* Start Page extract *

29 October 2013 Theo Reddi, Credit Guarantee

“Opportunities for business and trade with Nigeria remain good but tough for both the corporate and individual, irrespective of the resources available to them,” comments Theo Reddi, General Manager Exports, at Credit Guarantee Insurance Corporation. “However, success stories have been reported for those who have ‘done their homework’ and taken the time to understand the Nigerian market dynamics. 2014 may be a challenging year for Nigeria with elections due to take place, and the IMF revising their growth forecasts downward.”

Nigeria is the most populous African country on the continent with more than 160 million people. Its GDP in 2012 was upwards of US$455 billion; with a strong surge in oil production, the economy has expanded quickly, achieving an average annual growth rate of 7% over the past five years. The country is Africa’s leading oil producer, although sabotage of oil facilities and pipelines and violent attacks on foreign oil workers in the Niger Delta impede output. Nigeria’s previous military rulers failed to diversify the economy away from its dependence on the oil sector which currently accounts for approximately 95% of foreign exchange.

The country continues to be hampered by political instability, corruption, inadequate infrastructure, and poor macroeconomic management; slow implementation of reforms remains a hindrance to growth, but Government continues working towards developing stronger public-private partnerships for roads, agriculture, and power.

Government has begun to show the political will to implement market-oriented reforms previously urged by the IMF. Some of these include the modernisation of banking systems, removal of subsidies, and resolving of disputes relating to the distribution of earnings from the oil industry. The country was not immune to the global financial and economic crisis and the Central Bank governor has taken measures to restructure and strengthen the banking sector to include imposing mandatory higher minimum capital requirements.

According to the Heritage Foundation in partnership with the Wall Street Journal, the public and energy sectors employ much of the formal labour force, and an increase in the minimum wage has reduced hiring flexibility and undercut labour productivity. The structural changes that are critical to broad-based development have not emerged. There has been prolonged regulatory uncertainty with legislation designed to introduce sweeping changes to the oil and gas industry not moving forward over the past four years. The legal system suffers from political interference, bureaucratic delays, insufficient funding, and the lack of a document-processing system. One of the world’s least efficient property registration systems makes it difficult to acquire and maintain rights to property. Enforcement of copyrights, patents, and trademarks is deficient. Rampant corruption, high crime, and insecurity continue to weaken the rule of law.

* End Page extract *

• [Aim of the exercise] Carry on the piece about doing business in Nigeria from its final sentence. The listing that comes next is separate from this text.

* Start Given material *

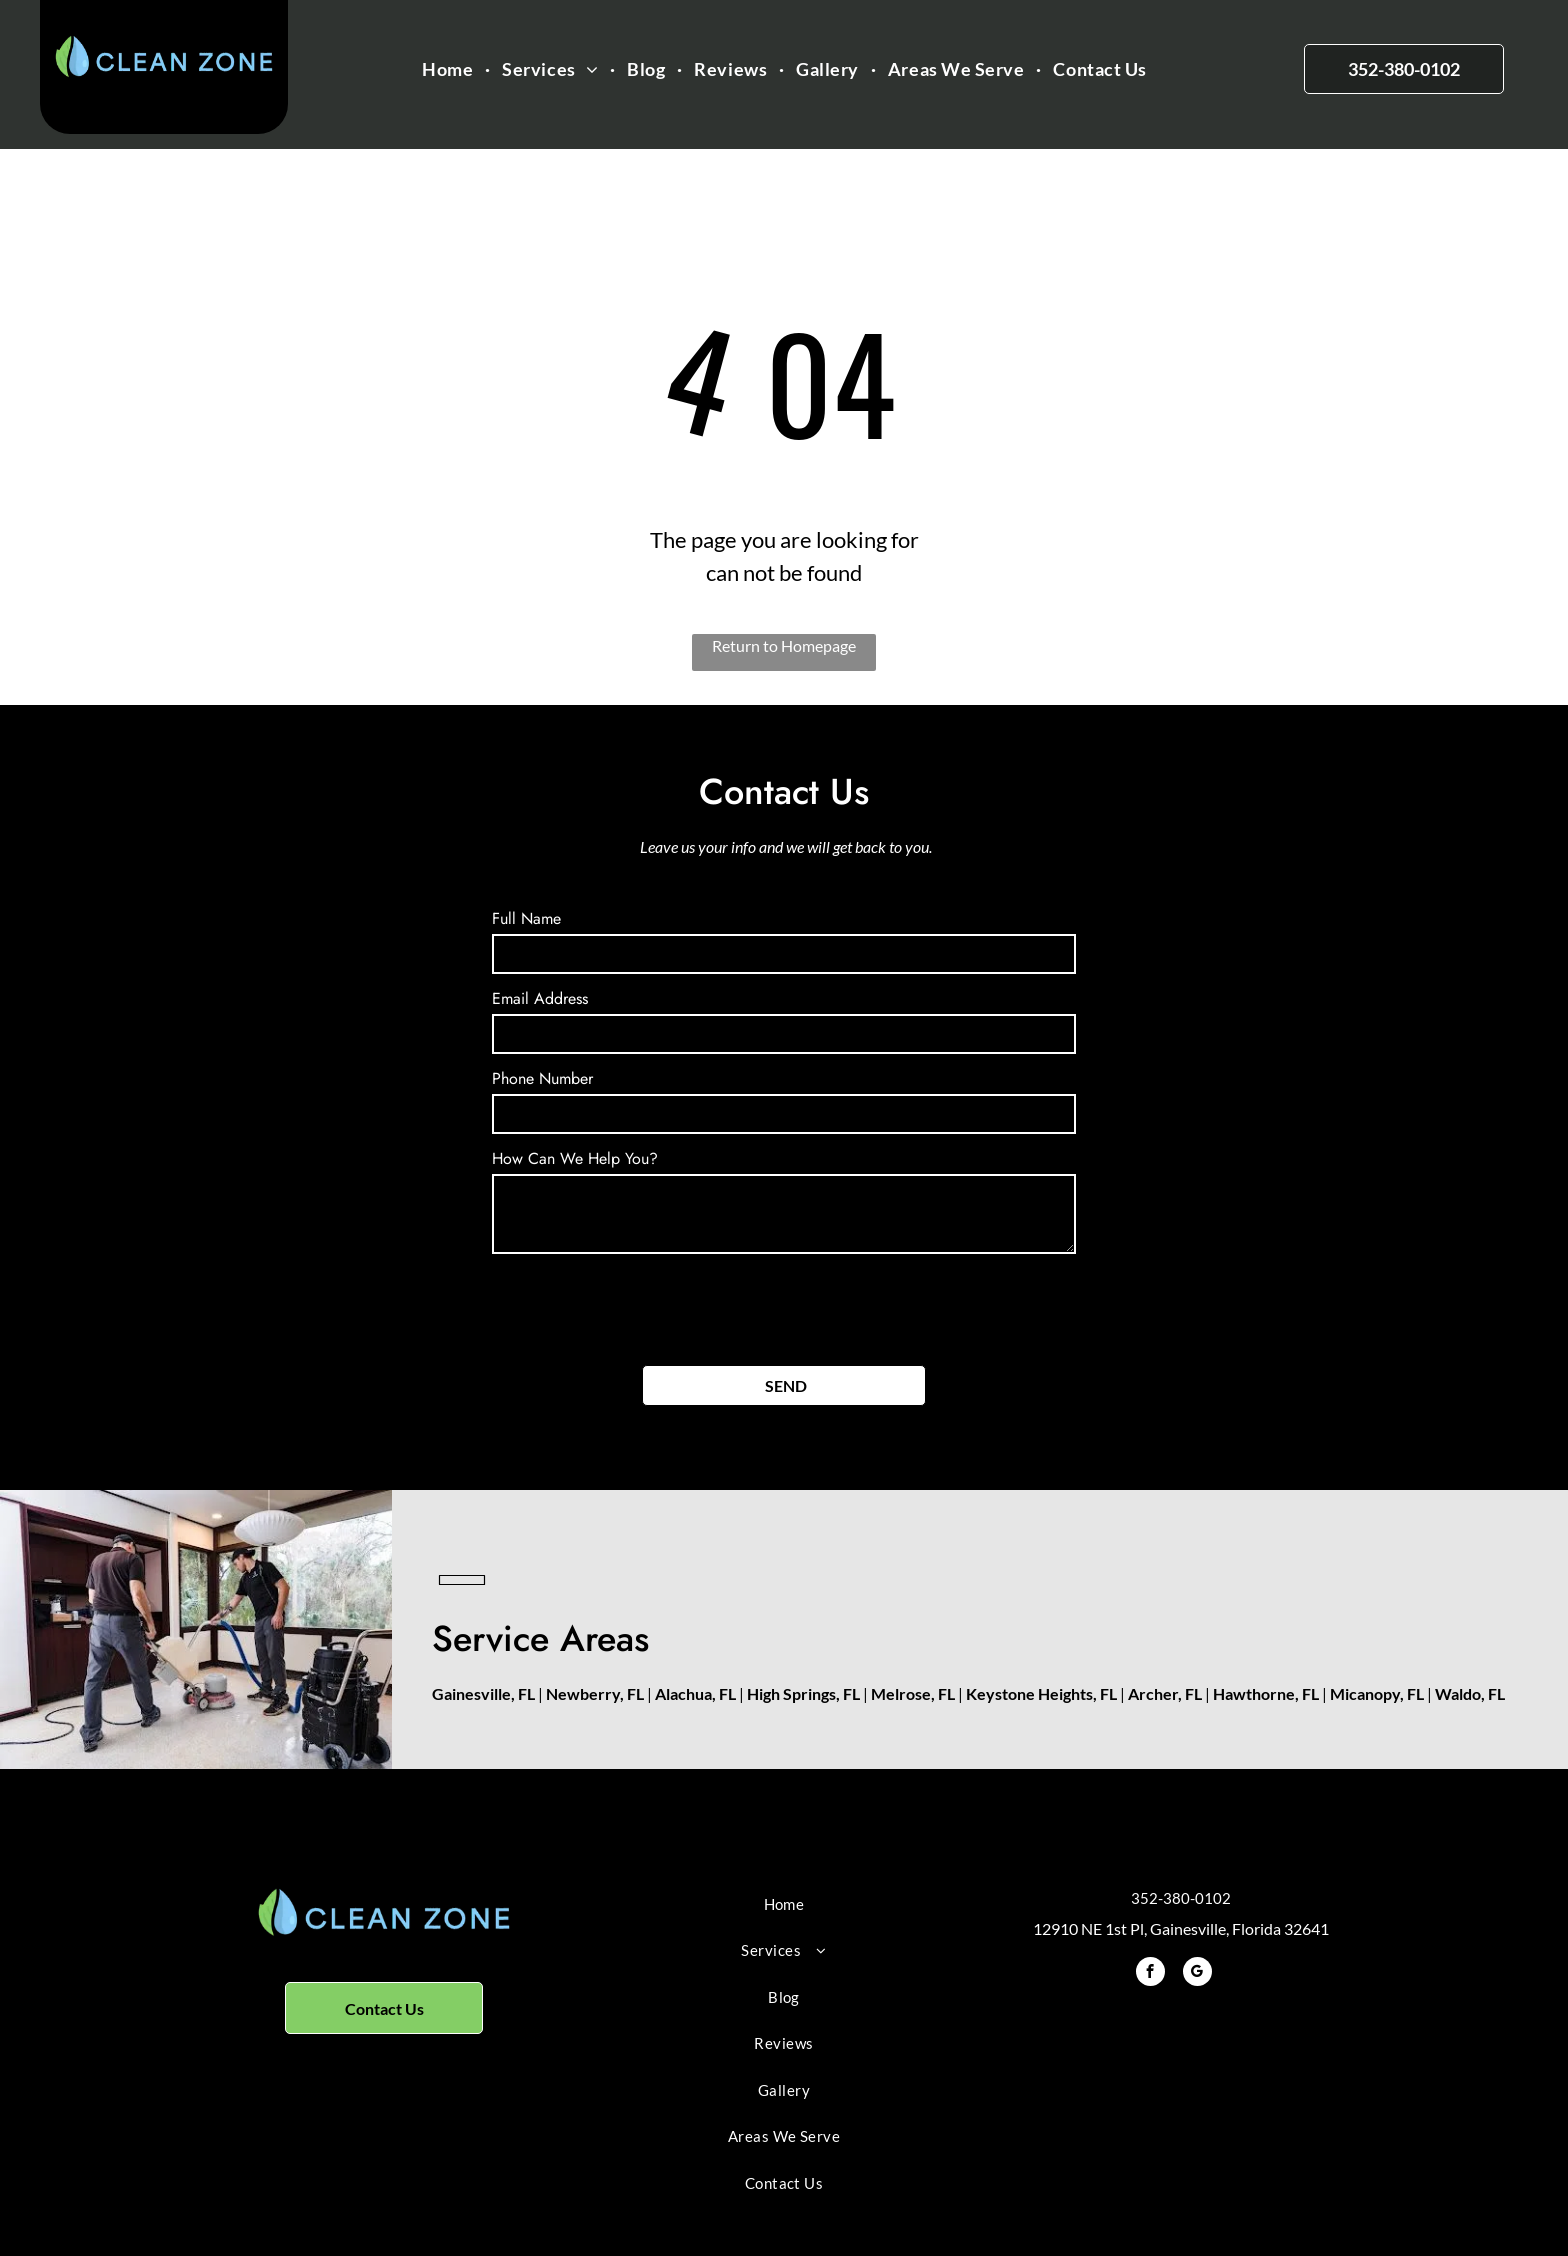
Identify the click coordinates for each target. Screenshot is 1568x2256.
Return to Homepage (784, 645)
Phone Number (542, 1078)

* End Given material *

• [Answer to this exercise]
Ethnic, regional, and religious violence has taken a heavy toll, aggravated by the imposition of Islamic law in the northern states, while Islamic terrorism by Boko Haram in the predominantly Muslim North has caused regional instability. Oil and gas account for about 90% of export earnings and 80% of government revenue. The informal economy is extensive, and a majority of the population is engaged in agriculture.

The Foundation reports that the top income tax rate is 24% and the top corporate tax rate 30%. Other taxes include a value-added tax and a capital gains tax. The overall tax burden equals 16.3% of total domestic income. Government spending is equivalent to 29.1% of total domestic output. The budget is in a slight surplus, and public debt remains below 20% of GDP.

The entrepreneurial environment continues to be burdened by time-consuming and costly regulatory procedures. The minimum capital requirement for starting a business has been eliminated, but licensing costs still average over four times the level of average annual income. Inflation has eased somewhat but is still high.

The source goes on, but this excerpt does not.